▶ **TASK GOAL**:
All that is wanted is the exact text of the lines below from the one with "Given: Click the solid gold dot upper right" through the one with "Click the Débuter toolbar icon", inclusive, minus any pictures.

▶ **DATA FOR THE TASK**:
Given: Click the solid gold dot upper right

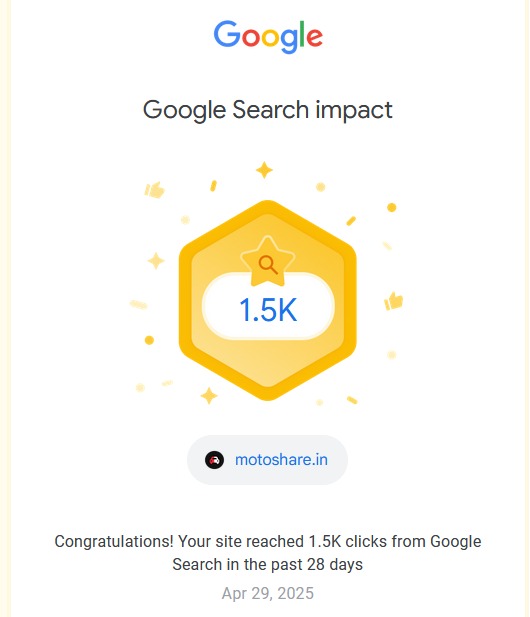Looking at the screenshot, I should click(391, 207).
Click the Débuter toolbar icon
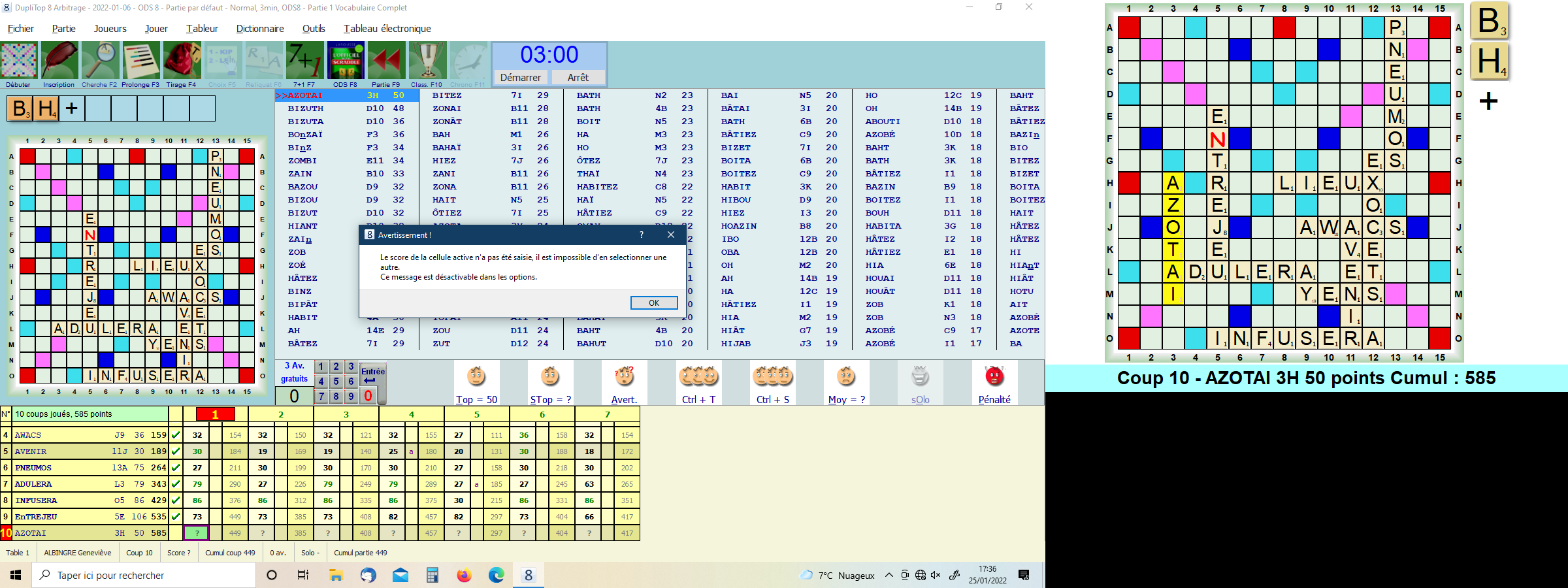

...

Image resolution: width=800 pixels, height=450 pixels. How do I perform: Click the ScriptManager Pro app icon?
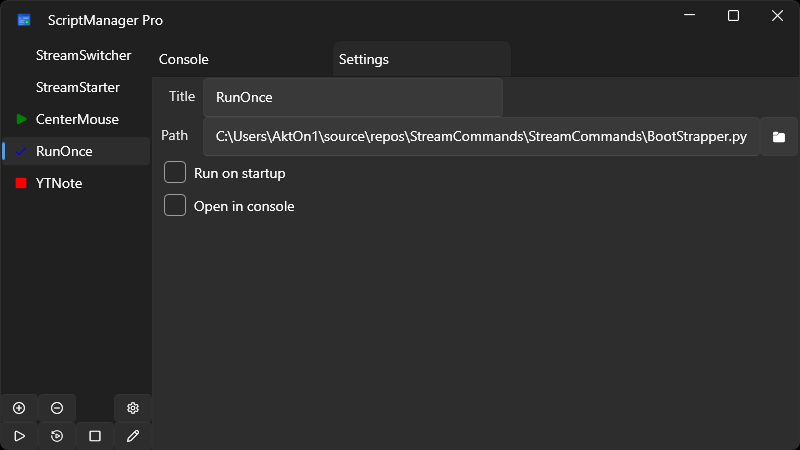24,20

▶ **RESULT**:
Given: Click the solid gold dot upper right

Looking at the screenshot, I should click(391, 207).
Click the Débuter toolbar icon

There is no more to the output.